To compare the mean age difference between the two groups, we used pooled variance t test, as the variance in mean age in both groups are similar. The odds of acquiring COVID-19 disease and clinical outcomes were compared between the two groups using chi-square or Fischer’s exact test wherever applicable (Table 1). Alpha of 0.05 was considered significant, and we used Benjamini-Hochberg correction to control for multiple correction using a false discovery rate of 0.1.

Table 1 Baseline demographics and clinical outcomes of COVID-19 with and without biologics

The odds of acquiring COVID-19 are not significantly different between the study groups. Among the patients that had COVID-19, there was no significant difference in mean age of patients between the two groups. Interestingly, the group on immunosuppressive medications had significantly lower odds of hospitalizations and intensive care unit (ICU) admissions than the group not on immunosuppressive medications (Table 1).

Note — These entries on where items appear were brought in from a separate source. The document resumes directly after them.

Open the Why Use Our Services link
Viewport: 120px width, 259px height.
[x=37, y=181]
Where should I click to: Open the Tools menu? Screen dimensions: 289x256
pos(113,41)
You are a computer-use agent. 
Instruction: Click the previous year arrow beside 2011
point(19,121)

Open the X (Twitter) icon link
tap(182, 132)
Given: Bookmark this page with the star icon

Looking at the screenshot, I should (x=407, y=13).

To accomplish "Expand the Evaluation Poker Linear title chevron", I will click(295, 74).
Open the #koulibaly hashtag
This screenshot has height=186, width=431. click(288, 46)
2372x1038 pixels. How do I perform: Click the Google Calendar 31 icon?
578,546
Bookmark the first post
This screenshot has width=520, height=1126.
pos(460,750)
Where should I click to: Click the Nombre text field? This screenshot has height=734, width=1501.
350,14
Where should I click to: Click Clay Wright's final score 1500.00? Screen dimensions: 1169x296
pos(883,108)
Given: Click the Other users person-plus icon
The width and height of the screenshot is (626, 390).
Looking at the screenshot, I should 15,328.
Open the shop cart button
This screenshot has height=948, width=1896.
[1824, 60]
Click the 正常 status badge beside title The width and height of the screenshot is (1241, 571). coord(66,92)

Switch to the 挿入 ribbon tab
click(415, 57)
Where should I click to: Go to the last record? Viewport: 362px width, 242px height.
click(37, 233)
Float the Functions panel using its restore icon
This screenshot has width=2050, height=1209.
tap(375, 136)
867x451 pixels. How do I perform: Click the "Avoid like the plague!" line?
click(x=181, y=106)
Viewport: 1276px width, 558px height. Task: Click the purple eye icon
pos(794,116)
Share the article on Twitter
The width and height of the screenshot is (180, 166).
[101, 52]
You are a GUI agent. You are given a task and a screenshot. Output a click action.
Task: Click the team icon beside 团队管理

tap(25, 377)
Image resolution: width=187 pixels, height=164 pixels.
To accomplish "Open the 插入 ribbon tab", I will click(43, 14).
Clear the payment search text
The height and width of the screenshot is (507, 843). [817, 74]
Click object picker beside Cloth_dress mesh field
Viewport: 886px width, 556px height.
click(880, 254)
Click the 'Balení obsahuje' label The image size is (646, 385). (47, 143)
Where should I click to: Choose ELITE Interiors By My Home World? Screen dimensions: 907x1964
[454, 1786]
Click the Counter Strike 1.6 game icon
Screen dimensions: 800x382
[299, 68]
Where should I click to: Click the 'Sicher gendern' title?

Hyper inflammatory markers such as elevated interleukins IL-2 and IL-7, TNF-alpha, macrophage inflammatory protein 1-alpha, monocyte chemo attract protein 1-alpha, granulocyte colony-stimulating factor, and interferon-gamma have been associated with severity of COVID-19 [4]. Mehta et al. proposed that COVID-19 patients identified as high risk based on HScore and other inflammatory markers should be targeted for immunosuppression [5]. Prior studies showed an increased risk of bacterial and opportunistic infections with patients on biologics but data regarding risk of viral infections is sparse [6]. On the contrary, stopping biologics increase the risk of flares of the underlying autoimmune condition, which itself is an increased risk factor for infections [7]. American College of Rheumatology task force (ACRTF) recommended continuing biologics in stable rheumatological patients during the pandemic, in the absence of COVID-19 infection (https://www.rheumatology.org/Portals/0/Files/ACR-COVID-19-Clinical-Guidance-Summary-Patients-with-Rheumatic-Diseases.pdf). Despite the inherent limitations of a large retrospective database study and inability to adjust for underlying comorbidities, our data re-enforces the guidelines issued by the ACRTF.

Our analysis suggests that even though the risk of COVID-19 infection remains the same between the two groups, the risk of hospitalizations and need for critical care services appear to be low in patients on the immunosuppressive medications. Additional longitudinal registry—based data is needed to confirm these findings.